[Problem to work on] Retype word for word the lines of the data below, from the first to the one bearing "Screen dimensions: 1200x800", with that one included.

___ Listed entries

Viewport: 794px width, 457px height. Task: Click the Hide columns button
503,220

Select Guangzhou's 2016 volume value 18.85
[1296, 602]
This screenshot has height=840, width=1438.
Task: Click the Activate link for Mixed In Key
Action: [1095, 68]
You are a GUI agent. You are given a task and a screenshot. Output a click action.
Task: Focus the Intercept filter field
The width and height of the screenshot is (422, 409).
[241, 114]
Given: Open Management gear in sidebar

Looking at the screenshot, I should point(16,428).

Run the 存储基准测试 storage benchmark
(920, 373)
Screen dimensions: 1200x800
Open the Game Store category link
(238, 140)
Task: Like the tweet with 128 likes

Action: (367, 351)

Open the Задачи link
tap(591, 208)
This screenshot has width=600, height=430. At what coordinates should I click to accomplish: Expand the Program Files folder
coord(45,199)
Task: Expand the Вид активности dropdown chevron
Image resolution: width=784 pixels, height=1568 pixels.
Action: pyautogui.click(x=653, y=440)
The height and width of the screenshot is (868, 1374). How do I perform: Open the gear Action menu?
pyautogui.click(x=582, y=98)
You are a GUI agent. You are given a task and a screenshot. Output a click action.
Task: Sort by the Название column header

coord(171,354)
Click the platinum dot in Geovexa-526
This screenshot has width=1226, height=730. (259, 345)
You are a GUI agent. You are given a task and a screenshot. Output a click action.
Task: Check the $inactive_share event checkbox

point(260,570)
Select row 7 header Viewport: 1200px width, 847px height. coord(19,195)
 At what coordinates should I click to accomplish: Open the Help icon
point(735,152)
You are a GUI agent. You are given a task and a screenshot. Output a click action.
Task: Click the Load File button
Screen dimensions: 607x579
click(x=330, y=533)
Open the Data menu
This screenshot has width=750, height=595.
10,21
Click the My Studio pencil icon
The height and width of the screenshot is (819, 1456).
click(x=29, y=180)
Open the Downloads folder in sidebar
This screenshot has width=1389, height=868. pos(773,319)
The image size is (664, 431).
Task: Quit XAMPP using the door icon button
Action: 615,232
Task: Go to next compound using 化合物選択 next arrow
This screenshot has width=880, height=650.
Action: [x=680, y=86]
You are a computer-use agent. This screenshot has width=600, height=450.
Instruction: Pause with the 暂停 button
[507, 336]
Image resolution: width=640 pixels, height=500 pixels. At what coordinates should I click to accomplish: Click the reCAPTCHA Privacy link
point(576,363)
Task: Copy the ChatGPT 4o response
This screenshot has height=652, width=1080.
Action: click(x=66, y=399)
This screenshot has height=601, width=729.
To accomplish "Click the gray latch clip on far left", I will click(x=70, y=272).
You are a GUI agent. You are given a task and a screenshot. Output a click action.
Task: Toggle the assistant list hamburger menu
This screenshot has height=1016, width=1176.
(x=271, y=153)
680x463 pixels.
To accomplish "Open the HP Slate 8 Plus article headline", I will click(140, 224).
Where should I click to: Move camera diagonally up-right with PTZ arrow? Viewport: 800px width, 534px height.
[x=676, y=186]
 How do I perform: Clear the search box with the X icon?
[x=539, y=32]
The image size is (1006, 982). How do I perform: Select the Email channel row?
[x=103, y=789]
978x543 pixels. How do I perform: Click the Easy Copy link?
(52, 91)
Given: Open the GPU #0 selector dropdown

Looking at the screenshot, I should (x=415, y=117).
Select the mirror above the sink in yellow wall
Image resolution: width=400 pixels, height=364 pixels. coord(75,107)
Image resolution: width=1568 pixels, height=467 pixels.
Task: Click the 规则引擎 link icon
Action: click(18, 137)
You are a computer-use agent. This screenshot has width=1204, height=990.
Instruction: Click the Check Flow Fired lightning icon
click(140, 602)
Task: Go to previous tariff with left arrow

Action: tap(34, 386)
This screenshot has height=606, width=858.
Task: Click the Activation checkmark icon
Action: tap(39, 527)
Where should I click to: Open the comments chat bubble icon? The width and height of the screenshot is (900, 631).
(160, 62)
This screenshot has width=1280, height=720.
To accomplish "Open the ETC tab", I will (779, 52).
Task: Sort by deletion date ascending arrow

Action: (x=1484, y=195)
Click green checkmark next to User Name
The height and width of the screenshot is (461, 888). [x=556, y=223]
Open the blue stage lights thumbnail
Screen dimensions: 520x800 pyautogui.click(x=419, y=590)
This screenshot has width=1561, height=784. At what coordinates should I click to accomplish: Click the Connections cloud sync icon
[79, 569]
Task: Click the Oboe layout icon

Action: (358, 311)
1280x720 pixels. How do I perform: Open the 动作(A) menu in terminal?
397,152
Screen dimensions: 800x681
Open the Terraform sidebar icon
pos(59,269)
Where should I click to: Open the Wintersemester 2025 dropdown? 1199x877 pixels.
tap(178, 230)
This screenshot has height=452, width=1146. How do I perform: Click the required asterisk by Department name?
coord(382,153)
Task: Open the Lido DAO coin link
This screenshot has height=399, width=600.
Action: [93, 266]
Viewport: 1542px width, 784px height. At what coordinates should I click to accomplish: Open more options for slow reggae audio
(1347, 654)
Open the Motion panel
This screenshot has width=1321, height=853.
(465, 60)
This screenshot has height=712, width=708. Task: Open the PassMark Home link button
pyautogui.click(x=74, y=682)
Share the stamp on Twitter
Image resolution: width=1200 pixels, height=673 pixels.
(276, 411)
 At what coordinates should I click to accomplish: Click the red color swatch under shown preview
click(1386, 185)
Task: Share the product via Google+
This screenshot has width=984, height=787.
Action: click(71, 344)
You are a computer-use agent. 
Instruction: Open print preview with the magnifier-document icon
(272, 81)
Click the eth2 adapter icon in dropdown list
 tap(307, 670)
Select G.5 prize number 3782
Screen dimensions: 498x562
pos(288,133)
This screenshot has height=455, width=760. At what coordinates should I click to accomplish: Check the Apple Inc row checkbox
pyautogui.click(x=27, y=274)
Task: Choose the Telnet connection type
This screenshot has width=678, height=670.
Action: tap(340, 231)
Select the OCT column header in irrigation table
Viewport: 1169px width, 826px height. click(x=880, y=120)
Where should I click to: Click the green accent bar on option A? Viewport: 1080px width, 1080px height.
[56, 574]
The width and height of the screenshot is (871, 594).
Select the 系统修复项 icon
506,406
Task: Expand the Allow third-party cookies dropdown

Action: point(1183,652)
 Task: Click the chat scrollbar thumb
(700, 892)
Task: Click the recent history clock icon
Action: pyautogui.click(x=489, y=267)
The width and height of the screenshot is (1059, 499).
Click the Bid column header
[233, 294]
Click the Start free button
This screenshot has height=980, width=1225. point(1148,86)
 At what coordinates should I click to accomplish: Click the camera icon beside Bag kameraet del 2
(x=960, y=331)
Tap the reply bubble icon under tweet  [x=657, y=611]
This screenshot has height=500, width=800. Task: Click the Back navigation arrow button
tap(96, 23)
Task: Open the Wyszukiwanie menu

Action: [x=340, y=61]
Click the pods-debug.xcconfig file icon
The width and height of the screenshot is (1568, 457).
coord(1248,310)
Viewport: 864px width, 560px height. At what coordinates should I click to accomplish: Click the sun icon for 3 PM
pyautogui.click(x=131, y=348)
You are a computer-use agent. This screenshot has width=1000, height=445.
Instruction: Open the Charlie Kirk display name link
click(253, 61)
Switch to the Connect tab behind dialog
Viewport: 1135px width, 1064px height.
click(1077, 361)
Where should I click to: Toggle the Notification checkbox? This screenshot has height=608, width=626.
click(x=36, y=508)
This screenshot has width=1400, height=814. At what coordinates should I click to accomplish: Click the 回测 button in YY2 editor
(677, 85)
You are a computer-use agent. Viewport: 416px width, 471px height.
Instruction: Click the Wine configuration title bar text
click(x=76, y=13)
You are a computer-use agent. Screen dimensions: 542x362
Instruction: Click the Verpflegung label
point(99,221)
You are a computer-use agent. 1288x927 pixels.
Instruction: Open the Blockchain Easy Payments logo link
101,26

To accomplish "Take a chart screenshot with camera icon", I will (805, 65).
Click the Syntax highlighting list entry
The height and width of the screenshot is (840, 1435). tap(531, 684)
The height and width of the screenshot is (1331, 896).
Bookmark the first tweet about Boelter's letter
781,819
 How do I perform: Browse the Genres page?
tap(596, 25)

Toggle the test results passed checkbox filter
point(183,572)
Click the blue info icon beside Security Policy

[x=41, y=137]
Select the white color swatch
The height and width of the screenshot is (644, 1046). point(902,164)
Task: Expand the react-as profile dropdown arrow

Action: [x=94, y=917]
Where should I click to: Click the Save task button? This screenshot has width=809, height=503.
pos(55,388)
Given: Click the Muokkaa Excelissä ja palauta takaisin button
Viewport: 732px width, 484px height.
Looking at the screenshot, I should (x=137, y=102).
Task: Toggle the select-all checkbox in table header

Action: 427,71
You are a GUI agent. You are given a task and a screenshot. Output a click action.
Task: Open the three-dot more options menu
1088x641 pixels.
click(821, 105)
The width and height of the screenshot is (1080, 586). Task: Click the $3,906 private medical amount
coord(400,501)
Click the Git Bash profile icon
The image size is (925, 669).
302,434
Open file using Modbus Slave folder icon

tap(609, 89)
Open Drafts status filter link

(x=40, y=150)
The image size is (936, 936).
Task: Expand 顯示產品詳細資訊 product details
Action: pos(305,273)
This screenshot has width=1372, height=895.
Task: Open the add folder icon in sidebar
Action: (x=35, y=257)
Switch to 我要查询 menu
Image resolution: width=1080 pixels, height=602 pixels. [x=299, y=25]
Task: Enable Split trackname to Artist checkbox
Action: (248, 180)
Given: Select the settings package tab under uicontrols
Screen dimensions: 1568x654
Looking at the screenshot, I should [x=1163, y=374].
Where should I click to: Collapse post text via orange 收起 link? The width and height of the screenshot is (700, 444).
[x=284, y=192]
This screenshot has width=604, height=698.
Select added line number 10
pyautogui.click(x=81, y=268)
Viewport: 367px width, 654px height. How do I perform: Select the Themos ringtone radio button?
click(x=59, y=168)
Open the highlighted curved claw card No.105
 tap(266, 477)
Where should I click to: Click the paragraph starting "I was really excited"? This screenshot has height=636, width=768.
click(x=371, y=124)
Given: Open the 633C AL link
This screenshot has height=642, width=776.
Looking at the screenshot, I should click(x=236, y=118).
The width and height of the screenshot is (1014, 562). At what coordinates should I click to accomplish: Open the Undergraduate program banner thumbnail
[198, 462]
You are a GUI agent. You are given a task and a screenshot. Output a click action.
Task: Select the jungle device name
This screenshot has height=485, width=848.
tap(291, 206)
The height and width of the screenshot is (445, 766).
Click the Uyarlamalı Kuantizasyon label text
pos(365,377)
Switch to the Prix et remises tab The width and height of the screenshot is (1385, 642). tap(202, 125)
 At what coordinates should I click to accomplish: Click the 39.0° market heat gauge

______

[Task solution]
Viewport: 794px width, 457px height. Task: Click the Hide columns button
503,220

Select Guangzhou's 2016 volume value 18.85
[1296, 602]
This screenshot has height=840, width=1438.
Task: Click the Activate link for Mixed In Key
Action: [1095, 68]
You are a GUI agent. You are given a task and a screenshot. Output a click action.
Task: Focus the Intercept filter field
The width and height of the screenshot is (422, 409).
[241, 114]
Given: Open Management gear in sidebar

Looking at the screenshot, I should point(16,428).

Run the 存储基准测试 storage benchmark
(920, 373)
Screen dimensions: 1200x800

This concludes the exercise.